Kaggle Digits Recognition

On my test post, we’ll solve Kaggle’s Digit Recognizer competition using python’s machine learning library sklearn. It a really simple problem and used as a starting point (along with the Titanic one) Kaggle competitions.

Exploring the data

import numpy as np

X =  np.genfromtxt('train.csv',dtype='int_', 
                   delimiter=',', skip_header=1)
x_test =  np.genfromtxt('test.csv',dtype='int_', 
                        delimiter=',', skip_header=1)
x_train = X[:,1:]
y_train = X[:,0]

Each row in the x_train and x_test data is a 28x28 pixels image with a total of 784 pixels. Therefore, we will write a simple function takes randomly selected rows, reshapes them into 28x28 matrices and display them using matplotlib.image.mpimg.

import matplotlib.pyplot as plt
%matplotlib inline

def display(n):    
    for i in range(1,(n**2)+1):
        pic = np.reshape(x_train[np.random.randint(1,42000)],(28,28))
        imgplot = plt.imshow(pic, cmap='Greys')

Training the data

Logistic regression

from sklearn.linear_model import LogisticRegressionCV
model_log = LogisticRegressionCV(multi_class='multinomial') 
model_log.fit(x_train, y_train)

Random forests

from sklearn.ensemble import RandomForestClassifier
model_rf = RandomForestClassifier(1000)
model_rf = ran.fit(x_train,y_train)

Neural Networks

import import tensorflow.contrib.learn as skflow
#Tensorflow library only accept numbers with type float
x_train = x_train.astype('float32')
y_train = y_train.astype('float32')
x_test = x_test.astype('float32')
model_nn = skflow.TensorFlowDNNClassifier(hidden_units=[100,50], n_classes=10, steps=100000)
model_nn.fit(x_train, y_train)

Now let’s check the accuracy of the training data.

print 'Logistic regression', model_log.score(x_train, y_train)
print 'Random forests', model_rf.score(x_train, y_train)
print 'Neural networks', model_nn.score(x_train, y_train)

prints: Logistic regression 0.941357142857 Random forests 1.0 Neural networks 0.99328571428571433

Submitting the data

We’re gonna do the same thing with but with the x_test data and do some data cleaning for submission.

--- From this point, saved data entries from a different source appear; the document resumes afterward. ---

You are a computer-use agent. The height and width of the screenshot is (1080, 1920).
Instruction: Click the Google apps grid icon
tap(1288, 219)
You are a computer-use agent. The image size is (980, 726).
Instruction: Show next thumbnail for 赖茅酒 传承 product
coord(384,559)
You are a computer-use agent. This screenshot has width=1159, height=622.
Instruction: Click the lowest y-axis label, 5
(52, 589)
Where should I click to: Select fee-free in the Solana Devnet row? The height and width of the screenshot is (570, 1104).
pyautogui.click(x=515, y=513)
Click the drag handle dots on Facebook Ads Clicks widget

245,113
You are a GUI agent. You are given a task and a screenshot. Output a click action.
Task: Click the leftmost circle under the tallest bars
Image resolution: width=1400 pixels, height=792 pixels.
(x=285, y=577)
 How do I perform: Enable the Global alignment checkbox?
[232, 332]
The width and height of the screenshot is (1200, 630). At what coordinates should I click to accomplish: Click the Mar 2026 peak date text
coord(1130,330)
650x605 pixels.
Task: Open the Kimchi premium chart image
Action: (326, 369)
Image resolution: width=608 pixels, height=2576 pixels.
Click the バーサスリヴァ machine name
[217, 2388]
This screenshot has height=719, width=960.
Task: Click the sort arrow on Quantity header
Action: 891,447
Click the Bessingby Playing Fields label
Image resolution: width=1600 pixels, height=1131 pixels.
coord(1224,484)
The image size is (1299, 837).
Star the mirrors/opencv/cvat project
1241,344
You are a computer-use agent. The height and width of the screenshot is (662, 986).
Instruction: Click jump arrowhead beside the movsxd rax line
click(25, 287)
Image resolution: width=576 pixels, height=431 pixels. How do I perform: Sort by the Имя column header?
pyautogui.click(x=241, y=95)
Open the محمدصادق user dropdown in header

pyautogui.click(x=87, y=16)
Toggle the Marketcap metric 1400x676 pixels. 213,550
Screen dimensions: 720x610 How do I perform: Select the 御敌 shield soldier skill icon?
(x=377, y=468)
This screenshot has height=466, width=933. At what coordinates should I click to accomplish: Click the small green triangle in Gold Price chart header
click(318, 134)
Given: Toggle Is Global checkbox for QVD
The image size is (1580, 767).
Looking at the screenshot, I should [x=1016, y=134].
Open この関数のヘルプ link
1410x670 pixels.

def submit(model,x_test, name):
    # predict y using the test set
    y_test = model.predict(x_test) 
    # kaggles requires the submission to include an index column         
    index = np.arange(1,len(x_test)+1, dtype=int)  
    # merging the y_test and index columns        
    y_test = np.column_stack((index,y_test))
    # convert to pandas dataframe
    y_test = pd.DataFrame(y_test)
    # headers required for the submission                          
    y_test.columns = ['ImageId','Label']    
    # write the data to csv file in the directory    
    y_test = y_test.astype('int')
    y_test.to_csv("".join([name,'.csv']), index=False) 


Model Test Accuracy Score
Logistic Regression 0.91771
Random Forests 0.96800
Neural Networks 0.94900